Neural stem cells within the subgranular zone of the dentate gyrus (DG) generate new neurons that form the granule cell layer during embryonic development and continue to generate new neurons throughout life. The maturation process of newly generated granule cells is modulated by nicotinic acetylcholine receptors (nAChRs), which have been shown to play a role in cell survival, signal modulation, dendritic integration, and memory formation. Disrupted nAChR signaling has been implicated in neuropsychiatric and neurodegenerative disorders, potentially via alterations in DG neurogenesis. GABAergic interneurons are known to express nAChRs, particularly the α7 subunit, and have been shown to shape development, integration, and circuit reorganization of DG granule cells.
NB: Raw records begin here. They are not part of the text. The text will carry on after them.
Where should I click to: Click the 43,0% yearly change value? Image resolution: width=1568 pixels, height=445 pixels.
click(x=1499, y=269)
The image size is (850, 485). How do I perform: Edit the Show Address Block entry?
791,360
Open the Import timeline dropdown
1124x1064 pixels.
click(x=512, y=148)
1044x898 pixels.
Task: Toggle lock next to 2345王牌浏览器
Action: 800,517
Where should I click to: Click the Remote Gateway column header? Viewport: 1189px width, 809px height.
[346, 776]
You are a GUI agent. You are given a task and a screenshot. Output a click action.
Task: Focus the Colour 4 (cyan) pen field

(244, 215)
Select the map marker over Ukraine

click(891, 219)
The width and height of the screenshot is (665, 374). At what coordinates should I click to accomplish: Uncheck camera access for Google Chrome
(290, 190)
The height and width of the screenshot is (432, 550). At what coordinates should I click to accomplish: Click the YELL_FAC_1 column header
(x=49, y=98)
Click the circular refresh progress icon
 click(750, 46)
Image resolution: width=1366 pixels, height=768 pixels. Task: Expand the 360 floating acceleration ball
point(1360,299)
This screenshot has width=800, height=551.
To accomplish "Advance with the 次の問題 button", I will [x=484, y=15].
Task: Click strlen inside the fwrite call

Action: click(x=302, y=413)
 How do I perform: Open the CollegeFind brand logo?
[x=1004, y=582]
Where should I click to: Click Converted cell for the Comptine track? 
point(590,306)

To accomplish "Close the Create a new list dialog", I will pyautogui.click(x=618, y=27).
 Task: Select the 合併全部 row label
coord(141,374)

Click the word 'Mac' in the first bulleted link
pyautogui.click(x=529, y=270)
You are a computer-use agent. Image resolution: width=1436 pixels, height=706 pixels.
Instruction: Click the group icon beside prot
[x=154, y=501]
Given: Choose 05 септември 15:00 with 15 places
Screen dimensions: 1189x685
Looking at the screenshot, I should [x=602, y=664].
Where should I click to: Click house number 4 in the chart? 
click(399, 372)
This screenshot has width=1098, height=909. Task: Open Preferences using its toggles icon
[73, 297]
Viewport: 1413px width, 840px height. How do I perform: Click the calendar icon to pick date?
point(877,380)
Therefore, we examined the effects of conditional deletion of α7 nAChRs in GABAergic interneurons on measures of postnatal neurogenesis and behavioral outcomes. Loss of α7 nAChRs resulted in a decrease of postnatal granule cells, as indicated by reduced GFAP+ cells in the DG, specifically in male mice, as well as sex-dependent changes in several behaviors, including social recognition, object investigation, and spatial learning. Overall, these findings suggest α7 nAChRs expressed in GABAergic interneurons play an important role in regulating postnatal neurogenesis and behavior in a sex-dependent manner. This provides important insight into the mechanisms by which cholinergic dysfunction contributes to the cognitive and behavioral changes associated with neurodevelopmental and neurodegenerative disorders.